Zusammenfassung der Kapitel
1. Einleitung: Einführung in die komplexe Identität Chinas und die diffuse Verwendung des Volksbegriffs am kritischen Beispiel des Uiguren-Konflikts.
2. Empirischer Forschungsstand: Darstellung der Situation von Religion und Menschenrechten in China sowie der Geschichte und aktuellen Eskalation des Uiguren-Konflikts.
3. Theoretischer Rahmen: Definition demokratietheoretischer und rechtlicher Grundlagen, insbesondere der Begriffe Demos, Ethnos, Plebs sowie der Konzepte Völkermord und Menschenrechte.
4. Methode und Forschungsphase: Erläuterung der Kritischen Diskursanalyse als Methode zur Untersuchung der Forschungsfrage anhand ausgewählter wissenschaftlicher Texte.
5. Ergebnisse: Gegenüberstellung und Analyse verschiedener Autorenperspektiven bezüglich des Vorwurfs eines Genozids an den Uiguren sowie des Konzepts des kulturellen Völkermords.

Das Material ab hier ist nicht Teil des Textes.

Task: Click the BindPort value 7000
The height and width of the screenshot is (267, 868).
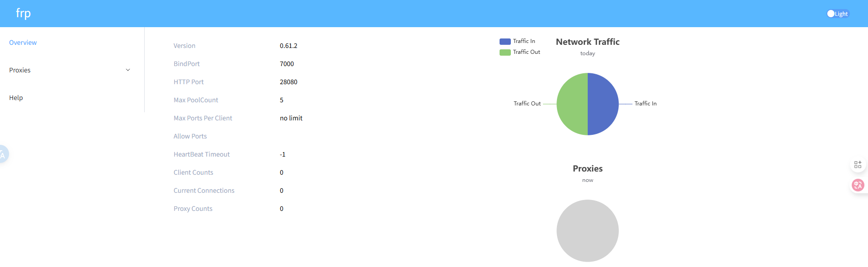Action: point(287,64)
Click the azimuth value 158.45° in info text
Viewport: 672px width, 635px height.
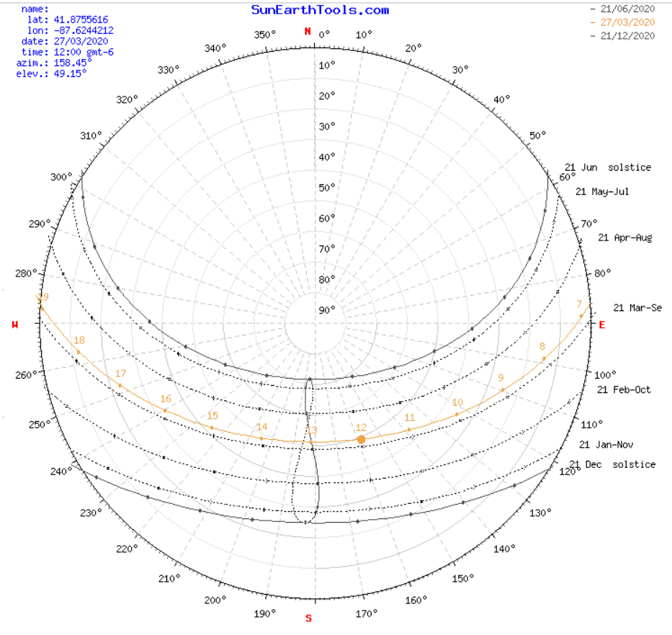click(x=70, y=63)
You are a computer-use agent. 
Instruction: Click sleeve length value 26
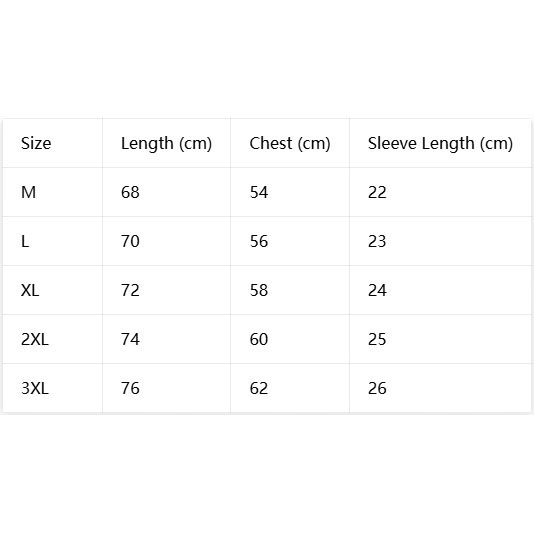point(377,389)
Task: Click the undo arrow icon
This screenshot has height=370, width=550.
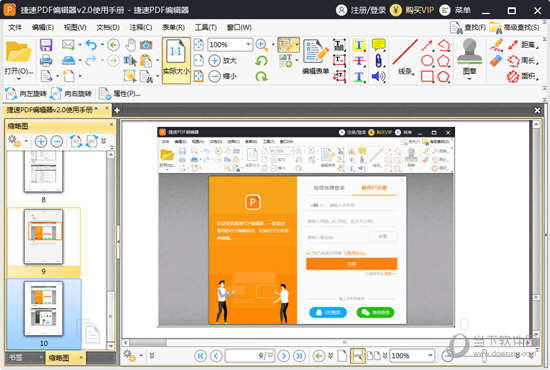Action: (x=91, y=45)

6. Fazit: Zusammenfassende Erkenntnis, dass im Menschenrechtsdiskurs zum Uiguren-Konflikt primär ein Verständnis von Volk als „ethnos“ dominiert.
Schlüsselwörter
Volk, Uiguren, China, Völkermord, Genozid, Menschenrechte, Diskursanalyse, Ethnos, Demos, Religionspolitik, Umerziehungslager, kultureller Völkermord, KPCh, Identität, Diskriminierung.
Häufig gestellte Fragen
Worum geht es in dieser Arbeit grundsätzlich?
Die Arbeit untersucht das demokratietheoretische Verständnis von „Volk“ im Kontext des aktuellen Menschenrechtsdiskurses über den Konflikt zwischen der chinesischen Regierung und den Uiguren.
Was sind die zentralen Themenfelder der Untersuchung?
Die zentralen Themen umfassen die Definition des Volksbegriffs, die Menschenrechtssituation in China, religiöse Unterdrückung sowie die Debatte, ob die Behandlung der Uiguren als Völkermord oder kultureller Völkermord zu klassifizieren ist.
Welches ist das primäre Ziel oder die Forschungsfrage?
Das Ziel ist die Beantwortung der Frage, welches demokratietheoretische Verständnis von „Volk“ im Menschenrechtsdiskurs über den Uiguren-Konflikt vorherrscht.
Welche wissenschaftliche Methode wird verwendet?
Die Autorin verwendet die Kritische Diskursanalyse (KDA), um wissenschaftliche Texte zu kontrastieren und daraus das hinter den Argumenten verborgene Volksverständnis abzuleiten.
Was wird im Hauptteil der Arbeit behandelt?
Der Hauptteil gliedert sich in den empirischen Forschungsstand, die theoretischen Grundlagen zum Volksbegriff und Recht, die methodische Vorgehensweise sowie die Analyse und Diskussion verschiedener Autorenpositionen zum Völkermord-Vorwurf.
Welche Schlüsselwörter charakterisieren die Arbeit?
Die Arbeit wird charakterisiert durch Begriffe wie Volk, Uiguren, Völkermord, Menschenrechte, Ethnos, Diskursanalyse und kultureller Völkermord.
Wie definiert die Autorin den Begriff „ethnos“ in diesem Kontext?
Das „Volk als ethnos“ wird als eine dauerhafte Gemeinschaft verstanden, die auf Abstammung beruht und durch kulturelle Kriterien wie Sprache, Religion und Traditionen verbunden ist.
Zu welcher Schlussfolgerung kommt die Analyse hinsichtlich des Volksbegriffs?
Die Analyse ergibt, dass die Uiguren im Menschenrechtsdiskurs überwiegend als ein von der Han-Mehrheit getrennter „ethnos“ verstanden werden, insbesondere durch die Betonung der Zerstörung ihrer kulturellen Identität.